Brendan O'Brien is an American screenwriter, best known for writing 2014 film Neighbors along with Andrew J. Cohen.

Early life and education
O'Brien and his screenwriter-director friend Andrew J. Cohen were both born and grew up in Scarsdale, New York, and both went to Scarsdale Middle School, where they became friends in the sixth grade. O'Brien graduated from Georgetown University.

Career 
In 2014, O'Brien co-wrote the script for the comedy film Neighbors along with Cohen, starring Zac Efron and Seth Rogen. The film was directed by Nicholas Stoller and released on May 9, 2014.

O'Brien and Cohen also co-wrote the scripts for two 2016 films, Neighbors 2: Sorority Rising and Mike and Dave Need Wedding Dates.

O'Brien and Cohen also co-wrote the 2017 comedy film The House. Cohen made his directing debut with the film.

= RECORDS SUPPLIED =
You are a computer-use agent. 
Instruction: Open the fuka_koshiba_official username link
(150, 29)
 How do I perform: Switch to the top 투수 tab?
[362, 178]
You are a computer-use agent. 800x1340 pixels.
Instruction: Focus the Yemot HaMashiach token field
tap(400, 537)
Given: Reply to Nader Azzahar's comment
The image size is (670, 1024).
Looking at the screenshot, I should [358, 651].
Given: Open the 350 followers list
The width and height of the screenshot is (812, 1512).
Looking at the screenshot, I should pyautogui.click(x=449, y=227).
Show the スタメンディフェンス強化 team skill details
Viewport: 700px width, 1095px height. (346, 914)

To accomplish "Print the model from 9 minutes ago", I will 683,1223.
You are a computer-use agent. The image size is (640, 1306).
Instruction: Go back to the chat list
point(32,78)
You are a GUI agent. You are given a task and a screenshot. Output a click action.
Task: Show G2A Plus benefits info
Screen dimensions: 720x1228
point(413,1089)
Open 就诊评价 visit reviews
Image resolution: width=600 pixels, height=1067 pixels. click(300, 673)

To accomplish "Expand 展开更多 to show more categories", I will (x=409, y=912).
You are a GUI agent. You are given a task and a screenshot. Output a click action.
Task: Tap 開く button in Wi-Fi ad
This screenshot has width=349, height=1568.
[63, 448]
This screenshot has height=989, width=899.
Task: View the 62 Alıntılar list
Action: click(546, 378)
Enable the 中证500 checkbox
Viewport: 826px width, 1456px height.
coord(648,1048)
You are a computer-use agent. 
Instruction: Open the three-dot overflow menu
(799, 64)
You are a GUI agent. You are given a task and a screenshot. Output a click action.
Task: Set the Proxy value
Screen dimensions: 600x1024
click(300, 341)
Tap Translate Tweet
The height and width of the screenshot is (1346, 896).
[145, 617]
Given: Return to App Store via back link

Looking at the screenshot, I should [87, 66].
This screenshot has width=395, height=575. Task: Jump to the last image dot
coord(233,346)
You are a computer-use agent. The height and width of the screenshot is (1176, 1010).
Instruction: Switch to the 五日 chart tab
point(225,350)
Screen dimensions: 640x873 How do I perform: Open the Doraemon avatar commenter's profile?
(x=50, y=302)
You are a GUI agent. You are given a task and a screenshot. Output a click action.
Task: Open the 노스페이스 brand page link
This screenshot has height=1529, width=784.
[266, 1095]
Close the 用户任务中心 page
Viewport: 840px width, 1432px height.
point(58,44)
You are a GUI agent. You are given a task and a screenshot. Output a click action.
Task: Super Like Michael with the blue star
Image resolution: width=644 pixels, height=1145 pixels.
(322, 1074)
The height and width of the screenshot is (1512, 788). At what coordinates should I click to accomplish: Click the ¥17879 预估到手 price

= AIM =
Pull out the passage of the Brendan O'Brien text from "Brendan O'Brien is" to "Need Wedding Dates.", word for word.

= ANSWER TO THIS TASK =
Brendan O'Brien is an American screenwriter, best known for writing 2014 film Neighbors along with Andrew J. Cohen.

Early life and education
O'Brien and his screenwriter-director friend Andrew J. Cohen were both born and grew up in Scarsdale, New York, and both went to Scarsdale Middle School, where they became friends in the sixth grade. O'Brien graduated from Georgetown University.

Career 
In 2014, O'Brien co-wrote the script for the comedy film Neighbors along with Cohen, starring Zac Efron and Seth Rogen. The film was directed by Nicholas Stoller and released on May 9, 2014.

O'Brien and Cohen also co-wrote the scripts for two 2016 films, Neighbors 2: Sorority Rising and Mike and Dave Need Wedding Dates.